Dataset excerpt:
■ ■ ■ ■ ■

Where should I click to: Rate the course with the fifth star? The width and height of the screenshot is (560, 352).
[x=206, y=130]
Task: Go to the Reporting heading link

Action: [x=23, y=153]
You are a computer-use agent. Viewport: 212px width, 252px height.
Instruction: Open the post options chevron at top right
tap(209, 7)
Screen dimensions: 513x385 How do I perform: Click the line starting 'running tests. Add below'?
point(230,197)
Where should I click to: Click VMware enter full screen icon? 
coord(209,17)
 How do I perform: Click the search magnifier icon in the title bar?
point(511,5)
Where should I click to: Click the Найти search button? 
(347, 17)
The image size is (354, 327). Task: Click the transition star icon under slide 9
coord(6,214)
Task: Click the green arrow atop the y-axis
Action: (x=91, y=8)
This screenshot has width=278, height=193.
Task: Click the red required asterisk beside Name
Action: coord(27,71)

■ ■ ■ ■ ■

Problem statement ▸
Express every line of the listing as a JSON list of strings, one string per line, skipping blank lines.

Solution for this task ▸
[
  "Where should I click to: Rate the course with the fifth star? The width and height of the screenshot is (560, 352).",
  "[x=206, y=130]",
  "Task: Go to the Reporting heading link",
  "Action: [x=23, y=153]",
  "You are a computer-use agent. Viewport: 212px width, 252px height.",
  "Instruction: Open the post options chevron at top right",
  "tap(209, 7)",
  "Screen dimensions: 513x385 How do I perform: Click the line starting 'running tests. Add below'?",
  "point(230,197)",
  "Where should I click to: Click VMware enter full screen icon? ",
  "coord(209,17)",
  " How do I perform: Click the search magnifier icon in the title bar?",
  "point(511,5)",
  "Where should I click to: Click the Найти search button? ",
  "(347, 17)",
  "The image size is (354, 327). Task: Click the transition star icon under slide 9",
  "coord(6,214)",
  "Task: Click the green arrow atop the y-axis",
  "Action: (x=91, y=8)",
  "This screenshot has width=278, height=193.",
  "Task: Click the red required asterisk beside Name",
  "Action: coord(27,71)"
]